• _Work instruction_:
From the records, pick out and copy each line containing "Toggle".

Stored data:
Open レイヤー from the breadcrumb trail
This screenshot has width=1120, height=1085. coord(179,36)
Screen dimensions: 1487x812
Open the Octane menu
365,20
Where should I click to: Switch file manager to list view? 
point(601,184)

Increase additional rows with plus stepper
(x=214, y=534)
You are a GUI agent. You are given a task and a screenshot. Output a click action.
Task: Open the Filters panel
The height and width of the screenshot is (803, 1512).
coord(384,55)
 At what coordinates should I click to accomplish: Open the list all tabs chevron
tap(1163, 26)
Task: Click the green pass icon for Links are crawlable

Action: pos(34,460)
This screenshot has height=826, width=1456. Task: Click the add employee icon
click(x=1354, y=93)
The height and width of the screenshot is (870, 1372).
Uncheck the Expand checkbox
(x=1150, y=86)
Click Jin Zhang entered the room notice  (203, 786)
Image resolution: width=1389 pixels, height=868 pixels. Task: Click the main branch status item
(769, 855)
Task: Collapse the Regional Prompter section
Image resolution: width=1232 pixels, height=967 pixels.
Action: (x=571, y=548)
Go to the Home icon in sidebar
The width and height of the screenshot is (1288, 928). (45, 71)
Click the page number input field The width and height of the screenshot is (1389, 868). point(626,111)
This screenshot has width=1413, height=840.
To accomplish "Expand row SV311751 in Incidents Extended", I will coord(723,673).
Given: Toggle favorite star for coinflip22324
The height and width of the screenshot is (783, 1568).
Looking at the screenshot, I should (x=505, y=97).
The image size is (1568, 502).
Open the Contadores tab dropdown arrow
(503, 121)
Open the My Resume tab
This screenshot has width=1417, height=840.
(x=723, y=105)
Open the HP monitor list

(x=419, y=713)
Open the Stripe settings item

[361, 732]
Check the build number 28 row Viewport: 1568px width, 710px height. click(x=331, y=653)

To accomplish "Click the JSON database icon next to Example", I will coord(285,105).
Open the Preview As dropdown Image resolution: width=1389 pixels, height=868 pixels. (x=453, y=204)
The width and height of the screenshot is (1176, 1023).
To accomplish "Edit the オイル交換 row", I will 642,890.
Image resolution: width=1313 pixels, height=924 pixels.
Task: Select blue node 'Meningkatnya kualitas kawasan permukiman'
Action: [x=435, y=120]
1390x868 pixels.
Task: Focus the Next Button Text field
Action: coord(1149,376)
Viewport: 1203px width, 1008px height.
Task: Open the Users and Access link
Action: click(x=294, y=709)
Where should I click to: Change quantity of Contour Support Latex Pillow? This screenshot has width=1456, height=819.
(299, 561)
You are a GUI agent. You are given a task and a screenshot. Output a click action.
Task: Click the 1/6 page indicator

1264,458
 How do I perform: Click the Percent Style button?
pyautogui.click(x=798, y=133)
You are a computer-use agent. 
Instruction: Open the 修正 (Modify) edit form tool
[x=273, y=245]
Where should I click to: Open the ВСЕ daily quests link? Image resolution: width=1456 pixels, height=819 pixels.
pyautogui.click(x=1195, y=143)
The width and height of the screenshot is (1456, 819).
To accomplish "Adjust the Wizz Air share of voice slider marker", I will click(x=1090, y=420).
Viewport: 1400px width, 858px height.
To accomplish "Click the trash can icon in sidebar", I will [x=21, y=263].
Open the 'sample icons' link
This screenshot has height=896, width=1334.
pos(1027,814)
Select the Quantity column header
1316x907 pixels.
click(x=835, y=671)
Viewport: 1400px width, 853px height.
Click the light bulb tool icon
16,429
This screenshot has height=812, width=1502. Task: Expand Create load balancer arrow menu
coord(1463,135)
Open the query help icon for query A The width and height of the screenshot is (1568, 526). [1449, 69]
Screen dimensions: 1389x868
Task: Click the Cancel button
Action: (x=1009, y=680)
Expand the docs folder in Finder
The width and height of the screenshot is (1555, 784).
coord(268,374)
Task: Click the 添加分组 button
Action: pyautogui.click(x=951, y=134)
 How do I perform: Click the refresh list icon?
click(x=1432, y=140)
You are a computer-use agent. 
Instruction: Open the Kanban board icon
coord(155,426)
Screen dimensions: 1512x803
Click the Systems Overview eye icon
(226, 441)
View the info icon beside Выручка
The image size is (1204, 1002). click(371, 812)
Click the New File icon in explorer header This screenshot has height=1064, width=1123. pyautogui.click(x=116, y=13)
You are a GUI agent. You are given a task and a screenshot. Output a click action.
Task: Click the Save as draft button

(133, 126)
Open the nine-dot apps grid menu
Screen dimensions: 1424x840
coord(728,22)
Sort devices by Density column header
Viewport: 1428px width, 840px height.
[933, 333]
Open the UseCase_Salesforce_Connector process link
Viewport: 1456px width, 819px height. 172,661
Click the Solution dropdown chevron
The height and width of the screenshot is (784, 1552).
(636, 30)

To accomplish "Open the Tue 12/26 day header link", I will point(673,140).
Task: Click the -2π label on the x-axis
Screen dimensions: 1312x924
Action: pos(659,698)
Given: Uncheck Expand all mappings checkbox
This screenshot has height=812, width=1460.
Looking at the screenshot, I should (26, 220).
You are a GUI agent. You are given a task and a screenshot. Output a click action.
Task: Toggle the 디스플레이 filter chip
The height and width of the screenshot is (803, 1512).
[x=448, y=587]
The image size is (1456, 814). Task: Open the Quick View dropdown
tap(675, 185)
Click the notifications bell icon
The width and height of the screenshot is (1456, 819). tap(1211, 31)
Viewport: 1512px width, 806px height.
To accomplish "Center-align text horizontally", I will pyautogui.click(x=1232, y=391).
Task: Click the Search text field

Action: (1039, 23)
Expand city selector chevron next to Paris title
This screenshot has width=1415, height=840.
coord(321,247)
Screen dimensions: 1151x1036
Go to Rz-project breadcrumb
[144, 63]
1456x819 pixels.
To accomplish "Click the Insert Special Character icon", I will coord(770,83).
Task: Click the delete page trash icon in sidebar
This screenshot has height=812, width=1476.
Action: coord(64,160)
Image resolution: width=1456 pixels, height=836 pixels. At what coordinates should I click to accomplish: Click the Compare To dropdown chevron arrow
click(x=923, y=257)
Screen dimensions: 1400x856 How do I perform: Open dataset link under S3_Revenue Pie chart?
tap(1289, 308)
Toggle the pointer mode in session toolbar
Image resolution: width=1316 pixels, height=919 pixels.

• _Problem solution_:
Given: Toggle favorite star for coinflip22324
Task: Toggle the 디스플레이 filter chip
Toggle the pointer mode in session toolbar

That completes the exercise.